[Stored items from a collection]
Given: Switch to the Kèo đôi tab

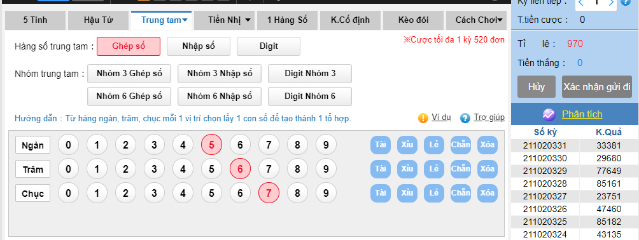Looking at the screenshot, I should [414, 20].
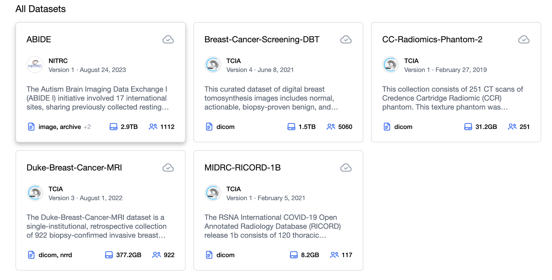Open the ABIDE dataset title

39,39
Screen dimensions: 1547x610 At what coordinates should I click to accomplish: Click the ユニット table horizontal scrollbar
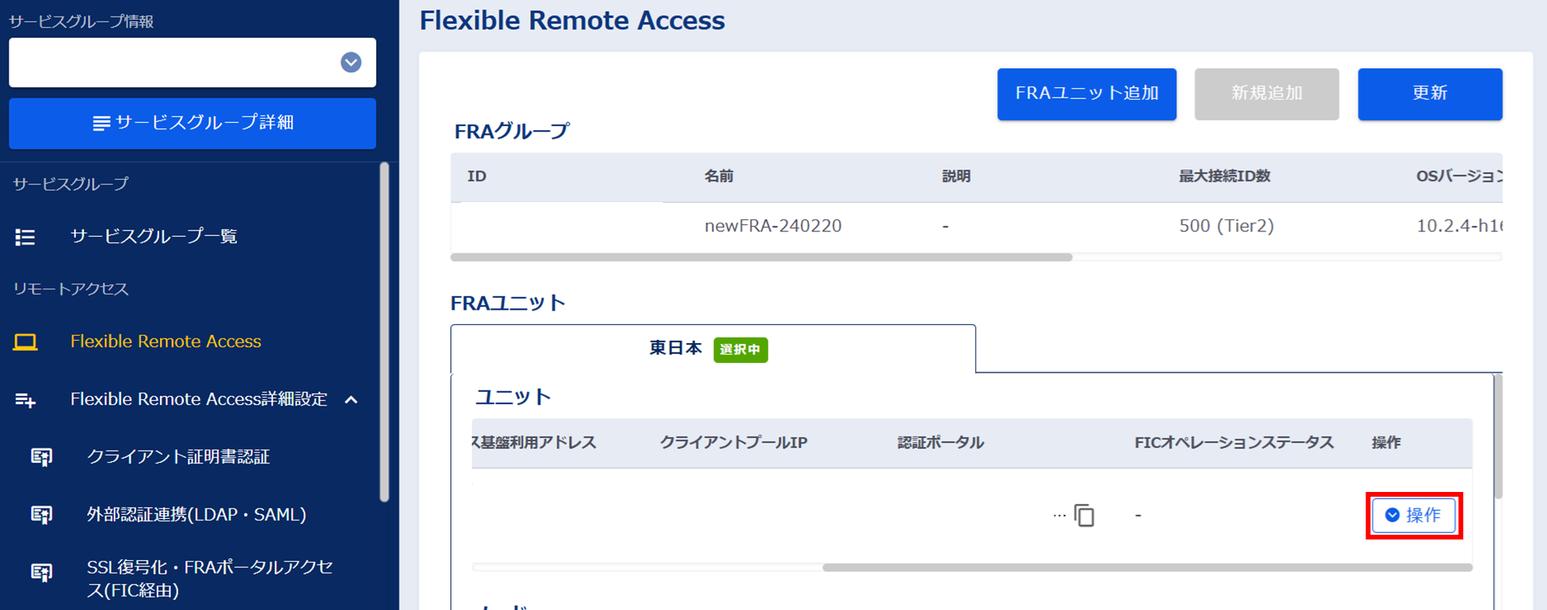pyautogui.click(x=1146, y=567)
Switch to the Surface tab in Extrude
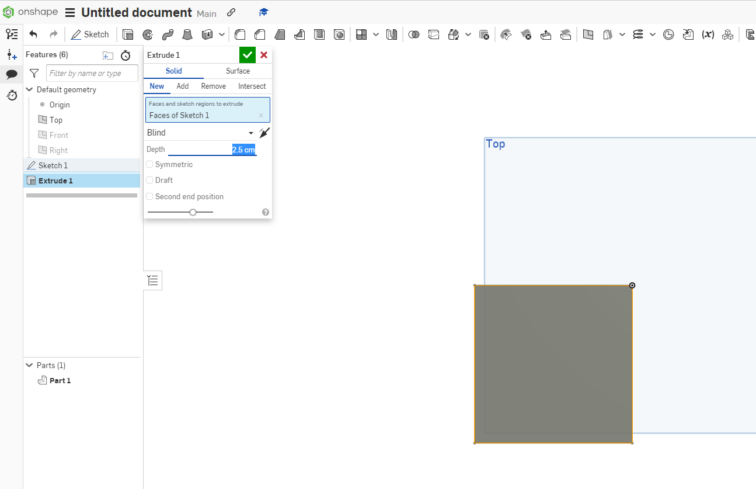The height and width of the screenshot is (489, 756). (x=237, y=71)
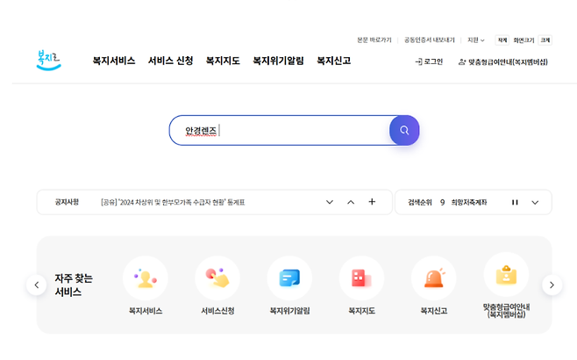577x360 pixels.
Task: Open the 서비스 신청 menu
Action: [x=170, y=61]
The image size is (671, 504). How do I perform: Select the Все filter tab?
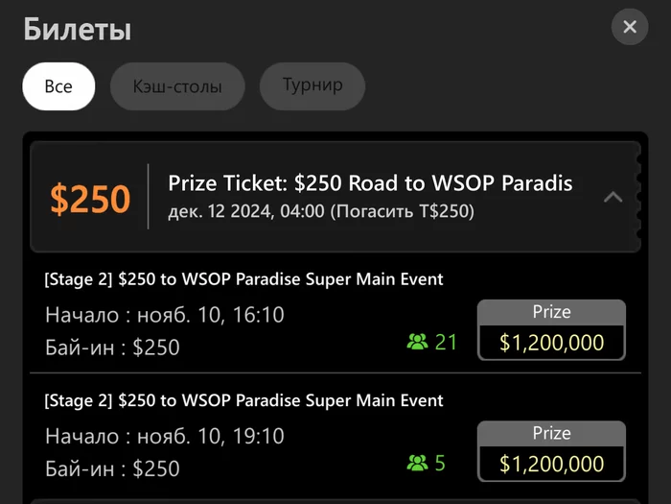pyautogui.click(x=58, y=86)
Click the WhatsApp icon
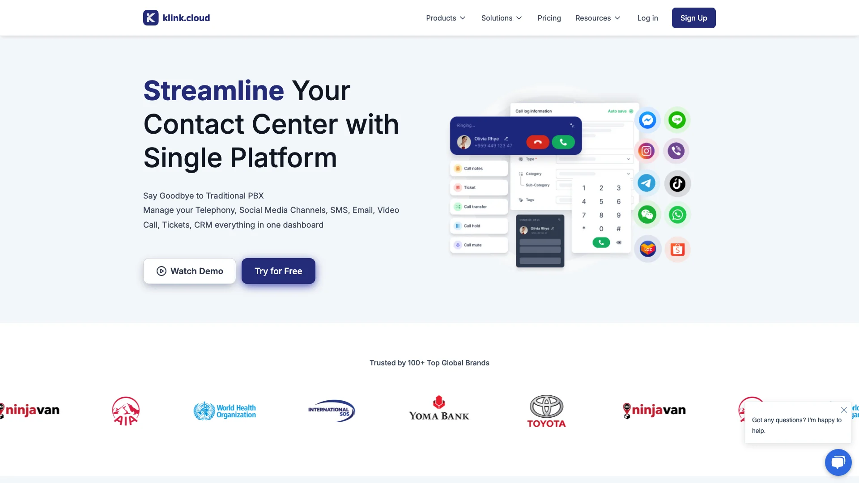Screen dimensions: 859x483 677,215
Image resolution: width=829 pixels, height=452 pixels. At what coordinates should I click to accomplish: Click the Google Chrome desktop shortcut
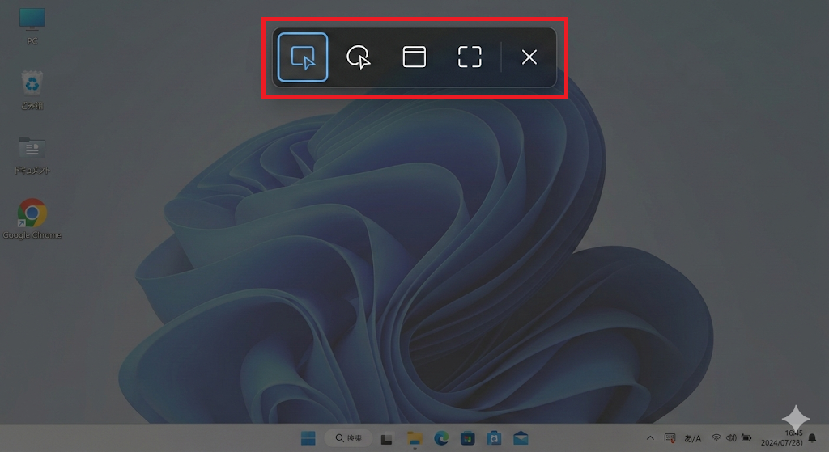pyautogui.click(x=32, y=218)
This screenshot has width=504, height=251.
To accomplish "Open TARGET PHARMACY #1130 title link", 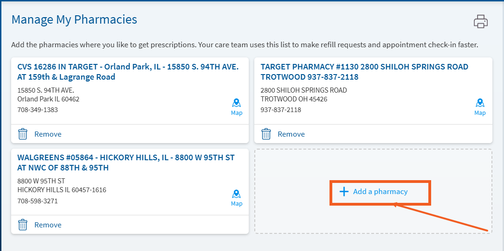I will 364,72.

▶ _WORK ITEM_
Your copy should hold only the lines above from the one containing "Switch to the Surface tab in Extrude" through the one containing "This screenshot has width=504, height=251.", exactly as written and free of pictures.

▶ _REPLY TO THE TASK_
Switch to the Surface tab in Extrude
The height and width of the screenshot is (489, 756). (x=237, y=71)
577x360 pixels.
Task: Open the 서비스 신청 menu
Action: [x=170, y=61]
The image size is (671, 504). How do I perform: Select the Все filter tab?
pyautogui.click(x=58, y=86)
Click the WhatsApp icon
Screen dimensions: 859x483 677,215
Image resolution: width=829 pixels, height=452 pixels. At what coordinates should I click to accomplish: Click the Google Chrome desktop shortcut
pyautogui.click(x=32, y=218)
This screenshot has width=504, height=251.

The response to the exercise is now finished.